福島県教育センター所報ふくしま No.115(H07/1995.7) -017/042page
ただ,欲目で見れば教師に対する拒否的態度が少々やわらいできたかな,と思われる。
* これからの授業
彼は,この1年間を振り返ってみた。自分の授業で何が変わっただろうかと。
その結果,変わったのはただ一つ,彼自身であることに気づいた。この1年間で,生徒一人一人の話によく耳を傾けるようになったことに彼自身が驚いた。そうしているときの彼は,生徒の動きや表情,ちょっとしたしぐさにも注意探くなっていた。この姿勢は,生徒の話を「聴く」(漫然と「聞く」ではなく注意深く「きく」)ようになり,生徒の動きを「看る」(漫然と「見る」ではなく心を感じとり目をかけ手をかけてみまもる)ようになって生まれたのだろうと思った。こういう姿勢でいるとき,生徒にかける言葉の一つ一つがあたたかいものになっているにちがいない。
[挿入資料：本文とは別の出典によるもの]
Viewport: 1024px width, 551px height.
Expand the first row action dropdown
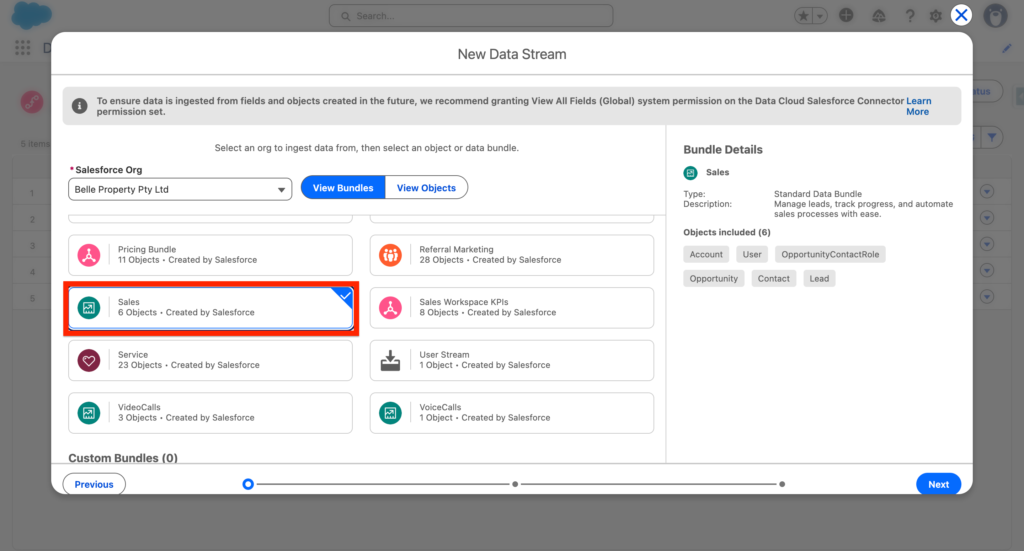pyautogui.click(x=987, y=192)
D男が彼のところにひょっこりやって来たのは,このあたたかさを求めてだったのかもしれない。しかし,多くの生徒の思いや願いを十分にかなえているという自信はまだない。
3 授業と教育相談
学校不適応を訴えて相談に訪れる子どもたちの多くが,学習上のつまずきを抱えている。さらに,学校に通う子どもたちの中にも,学習上のつまずきを抱えている児童生徒は存在する。このような現状を前に,どの担任・教科担任にもできることは,一日の学校生活の大半を占める授業において,一人一人の子どもの個性や個人差に応じて,きめの細かい授業を展開していくことである。こうした授業の中で教師がそれぞれの思いや願いをかなえていくことで,一人一人の子どもが自己存在感を味わうことになり,授業に対する満足感を高めることにもなる。この授業への満足感が,学習への適応ひいては学校生活への適応の基盤となる。
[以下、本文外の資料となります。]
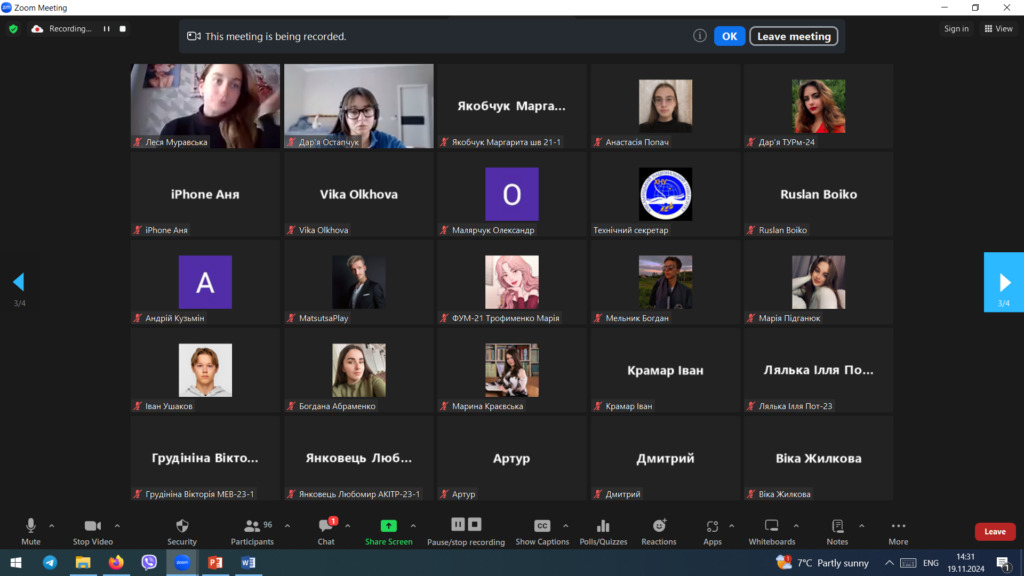Open Whiteboards
This screenshot has width=1024, height=576.
(772, 526)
一人一人の子どもの思いや願いをかなえる教育相談的な授業づくりでは,勉強が嫌いだったり,自信喪失に陥ったりしている子どもに「安心した雰囲気の中でありのままの自分を出し,自分がわかってもらえる喜び」を味あわせることが大切である。そのために,教師は次のような姿勢で授業に臨みたい。
・子どもの気持ちの理解に努める。
・子どもの話によく耳を傾ける。
・教師自身も素直に自分を表現する。さらには,授業の中で次のような配慮をしたい。
・子どもの興味や関心,思考をかきたてる発間を工夫し,発問の後の考える時間を保障する。
・「わかった人」「読める人」より「答えてみたい人」「読んでみたい人」といった促しをする。
・着眼のよさ・発想の意外性・考えの独創性など,その子なりの独自性をとらえて認める。
・学び方を教え,つまずきを自力で乗り越えることができるように支えてみまもる。このような姿勢や配慮のもとで行う,先の教師がみせたような一人一人の子どもへの細かい心配りによる授業こそ,教育相談そのものであるといえる。自分が大切にされたと実感できた子どもは,級友も大事にする。そこに,教師と子どもたちみんなで授業をつくっていこうという気持ちが芽生えてくる。こうした授業づくりの中で,大切な一員である一人一人の子どもたちは,人間的な触れ合いを深めながら自己存在感を存分に味わい,授業を満足したものとして受け止めることができる。そして,この満足が学習する意欲を高め,結果として,学力も保障されるものである。